Strona główna - Opis przypadku - Bram Brouwers


Historia sukcesu gminy Laarbeek
Wiele gmin zachęca lokalne firmy do angażowania się w przedsiębiorczość społeczną. W Laarbeek idą jeszcze dalej. Zatrudniając nie mniej niż sześciu pracowników za pośrednictwem Senzer, gmina sama daje dobry przykład. Bram Brouwers, kierownik działu operacyjnego: "Tutaj tworzymy przyjemne miejsce pracy dla wszystkich".
Zastanawiasz się, jak inkluzywność działa w Twojej firmie?
Po latach pracy w różnych gminach Bram rozpoczął pracę w Laarbeek prawie rok temu. "Byłem zaskoczony liczbą pracowników zatrudnionych tutaj przez Senzer. To mówi coś o naszej kulturze. Jako gmina zachęcamy organizacje do prowadzenia działalności społecznej. Ale sami też dajemy dobry przykład. Przedsiębiorczość społeczna wymaga czasu i być może trochę cierpliwości, ale w zamian otrzymujemy bardzo zmotywowanych i lojalnych pracowników".


Wszystko ułożyło się na swoim miejscu
Chiel Salet i Ine Fransen to dwie z tych pracownic. Rozpoczęły pracę w gminie Laarbeek w 2017 r. za pośrednictwem firmy Senzer. Chiel jako posłaniec, Ine jako finansowa asystentka administracyjna.

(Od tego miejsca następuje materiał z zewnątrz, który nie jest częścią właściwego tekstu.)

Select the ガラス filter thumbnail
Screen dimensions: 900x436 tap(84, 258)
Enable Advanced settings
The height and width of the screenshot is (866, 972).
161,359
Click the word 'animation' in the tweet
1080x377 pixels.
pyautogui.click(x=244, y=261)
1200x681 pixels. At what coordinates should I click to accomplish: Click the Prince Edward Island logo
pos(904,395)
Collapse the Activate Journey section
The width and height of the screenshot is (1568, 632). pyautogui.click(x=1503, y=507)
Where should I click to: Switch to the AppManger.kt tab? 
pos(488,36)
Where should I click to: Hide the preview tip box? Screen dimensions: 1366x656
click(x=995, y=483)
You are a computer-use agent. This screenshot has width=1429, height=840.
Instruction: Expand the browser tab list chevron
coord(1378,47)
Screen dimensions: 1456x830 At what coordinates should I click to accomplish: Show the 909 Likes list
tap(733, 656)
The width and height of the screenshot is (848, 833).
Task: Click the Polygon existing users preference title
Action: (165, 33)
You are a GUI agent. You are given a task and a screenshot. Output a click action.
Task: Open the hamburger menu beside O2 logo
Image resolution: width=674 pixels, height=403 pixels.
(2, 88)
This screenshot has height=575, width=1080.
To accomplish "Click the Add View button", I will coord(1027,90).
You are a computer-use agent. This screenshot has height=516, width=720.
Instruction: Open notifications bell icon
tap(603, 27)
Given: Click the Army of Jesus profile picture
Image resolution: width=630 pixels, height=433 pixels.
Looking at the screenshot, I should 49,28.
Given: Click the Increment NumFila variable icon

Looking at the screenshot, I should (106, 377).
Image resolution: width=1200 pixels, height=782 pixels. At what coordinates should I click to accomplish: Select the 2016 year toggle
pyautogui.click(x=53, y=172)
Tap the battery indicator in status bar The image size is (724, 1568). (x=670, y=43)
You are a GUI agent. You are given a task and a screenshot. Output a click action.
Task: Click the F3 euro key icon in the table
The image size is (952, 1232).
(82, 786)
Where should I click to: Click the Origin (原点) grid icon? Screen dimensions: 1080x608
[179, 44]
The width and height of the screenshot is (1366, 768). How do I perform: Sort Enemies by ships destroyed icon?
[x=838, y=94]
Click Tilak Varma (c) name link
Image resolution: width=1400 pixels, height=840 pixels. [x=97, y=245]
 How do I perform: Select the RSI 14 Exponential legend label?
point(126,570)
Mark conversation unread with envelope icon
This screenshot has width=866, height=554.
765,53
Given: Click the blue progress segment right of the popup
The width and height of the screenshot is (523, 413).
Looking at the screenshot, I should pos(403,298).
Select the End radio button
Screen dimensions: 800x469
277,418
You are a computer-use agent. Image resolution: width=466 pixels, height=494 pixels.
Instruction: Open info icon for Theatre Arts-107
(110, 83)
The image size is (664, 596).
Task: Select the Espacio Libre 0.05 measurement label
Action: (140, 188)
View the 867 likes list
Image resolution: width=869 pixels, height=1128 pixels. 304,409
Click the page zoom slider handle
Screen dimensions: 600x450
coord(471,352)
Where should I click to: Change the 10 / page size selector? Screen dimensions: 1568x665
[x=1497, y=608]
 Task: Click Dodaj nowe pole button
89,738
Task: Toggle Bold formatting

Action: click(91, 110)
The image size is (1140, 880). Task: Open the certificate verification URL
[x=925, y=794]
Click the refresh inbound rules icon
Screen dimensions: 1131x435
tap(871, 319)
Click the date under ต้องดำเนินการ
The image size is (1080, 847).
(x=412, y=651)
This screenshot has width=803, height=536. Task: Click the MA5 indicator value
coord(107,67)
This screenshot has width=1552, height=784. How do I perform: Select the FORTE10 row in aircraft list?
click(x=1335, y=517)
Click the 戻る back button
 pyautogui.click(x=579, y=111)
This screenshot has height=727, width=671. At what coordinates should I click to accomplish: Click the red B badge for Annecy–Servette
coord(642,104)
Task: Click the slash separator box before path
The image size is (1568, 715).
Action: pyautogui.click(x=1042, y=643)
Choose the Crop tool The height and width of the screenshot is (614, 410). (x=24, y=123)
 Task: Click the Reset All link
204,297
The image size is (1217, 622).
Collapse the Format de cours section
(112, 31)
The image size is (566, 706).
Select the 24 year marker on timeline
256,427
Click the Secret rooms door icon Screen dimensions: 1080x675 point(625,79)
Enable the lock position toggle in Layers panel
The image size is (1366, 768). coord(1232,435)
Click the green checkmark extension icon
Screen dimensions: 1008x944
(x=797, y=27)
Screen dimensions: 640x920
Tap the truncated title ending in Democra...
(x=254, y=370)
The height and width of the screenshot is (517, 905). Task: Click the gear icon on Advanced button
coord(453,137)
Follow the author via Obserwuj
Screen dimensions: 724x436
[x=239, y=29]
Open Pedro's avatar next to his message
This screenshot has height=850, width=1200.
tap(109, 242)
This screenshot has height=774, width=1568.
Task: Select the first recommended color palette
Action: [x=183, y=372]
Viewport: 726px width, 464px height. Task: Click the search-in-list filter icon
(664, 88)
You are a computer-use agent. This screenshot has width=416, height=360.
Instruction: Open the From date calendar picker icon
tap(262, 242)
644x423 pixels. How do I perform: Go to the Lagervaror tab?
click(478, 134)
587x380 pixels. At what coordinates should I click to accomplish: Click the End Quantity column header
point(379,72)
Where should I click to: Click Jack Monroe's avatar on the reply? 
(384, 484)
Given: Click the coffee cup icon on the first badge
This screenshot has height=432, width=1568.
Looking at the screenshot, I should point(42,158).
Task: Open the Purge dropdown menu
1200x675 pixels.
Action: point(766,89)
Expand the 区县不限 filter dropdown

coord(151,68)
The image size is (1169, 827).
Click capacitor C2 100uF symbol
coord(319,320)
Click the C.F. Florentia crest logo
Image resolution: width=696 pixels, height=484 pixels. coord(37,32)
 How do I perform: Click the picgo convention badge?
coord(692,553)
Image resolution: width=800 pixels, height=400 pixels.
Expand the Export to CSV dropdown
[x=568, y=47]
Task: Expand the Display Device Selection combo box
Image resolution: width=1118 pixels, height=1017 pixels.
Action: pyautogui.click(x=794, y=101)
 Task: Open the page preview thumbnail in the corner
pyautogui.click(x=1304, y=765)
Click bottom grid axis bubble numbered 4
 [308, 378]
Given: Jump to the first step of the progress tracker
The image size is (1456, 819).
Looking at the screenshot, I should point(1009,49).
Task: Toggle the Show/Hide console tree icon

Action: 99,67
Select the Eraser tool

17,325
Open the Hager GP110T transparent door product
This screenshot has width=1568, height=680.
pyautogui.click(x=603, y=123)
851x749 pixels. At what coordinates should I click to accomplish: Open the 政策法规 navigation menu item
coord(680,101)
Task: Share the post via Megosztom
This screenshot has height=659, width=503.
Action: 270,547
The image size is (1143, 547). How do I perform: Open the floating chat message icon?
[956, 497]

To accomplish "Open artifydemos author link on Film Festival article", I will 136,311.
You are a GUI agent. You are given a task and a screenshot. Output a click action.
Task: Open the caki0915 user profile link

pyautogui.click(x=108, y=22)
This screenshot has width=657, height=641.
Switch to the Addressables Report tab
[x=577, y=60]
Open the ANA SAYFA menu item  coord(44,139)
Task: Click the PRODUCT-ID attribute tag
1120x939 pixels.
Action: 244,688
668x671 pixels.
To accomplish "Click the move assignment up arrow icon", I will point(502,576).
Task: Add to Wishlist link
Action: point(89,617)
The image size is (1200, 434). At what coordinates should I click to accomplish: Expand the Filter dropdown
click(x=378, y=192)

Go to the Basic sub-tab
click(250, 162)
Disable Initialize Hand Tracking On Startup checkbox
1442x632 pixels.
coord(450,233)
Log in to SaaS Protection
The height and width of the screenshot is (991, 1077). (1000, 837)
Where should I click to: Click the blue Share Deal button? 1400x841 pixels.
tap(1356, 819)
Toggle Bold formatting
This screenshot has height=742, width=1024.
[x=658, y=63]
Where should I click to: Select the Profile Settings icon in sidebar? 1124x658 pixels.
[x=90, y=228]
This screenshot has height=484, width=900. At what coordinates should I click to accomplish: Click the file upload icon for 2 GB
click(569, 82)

Chiel: "Testy zawodowe wykazały, że pomaganie ludziom mi odpowiada. Kiedy zaczęłam pracę jako posłaniec w gminie Laarbeek, wszystko się ułożyło. Tutaj wspieram kolegów w kwestiach technicznych, logistycznych lub związanych z obiektem. Na przykład przygotowuję kawę lub pomagam przy drukarce, która nie działa prawidłowo". Tę pracę poprzedziły długie poszukiwania, które nie zawsze były łatwe. Ukończyłem studia projektowe, ale kiedy zacząłem pracować, utknąłem. Po kilku wędrówkach zacząłem w Senzer. Tam zobaczyli, co naprawdę mi odpowiada: zaproponowali mi stanowisko posłańca w gminie Laarbeek. Sam nigdy nie szukałem takiej pracy. Jestem bardzo zadowolony z obrotu spraw. W międzyczasie Chiel została oficjalnie zatrudniona przez gminę Laarbeek. "Myślę, że to świetny krok. Nadszedł czas, aby zamknąć rozdział Senzera".
Większa pewność siebie
Ine pracuje za pośrednictwem Senzera w gminie Laarbeek i jest prowadzona przez trenera pracy Josa Kerkhofa. "Na przykład nie radzę sobie zbyt dobrze ze zmianami. Omawiam je wtedy z Josem". Jest również zadowolona z pomocy swoich bezpośrednich współpracowników. "Na początku zastanawiałam się: czy mogę wykonywać tę pracę w gminie? Przez rok nie miałam pracy, co nie było dobre dla mojej pewności siebie. Od tamtej pory nie czuję się już tak niepewnie. Bardzo się rozwinąłem. Przyczyniła się do tego pomoc, jaką otrzymałem od moich kolegów". Jos dodaje: "Historie sukcesu zależą od tego, jak nasi pracownicy są nadzorowani w miejscu pracy. W gminie Laarbeek przywiązuje się do tego dużą wagę. Jeśli nie mogą sobie z tym poradzić, służę pomocą. Wystarczy, że zadzwonią, a ja pomyślę razem z nimi".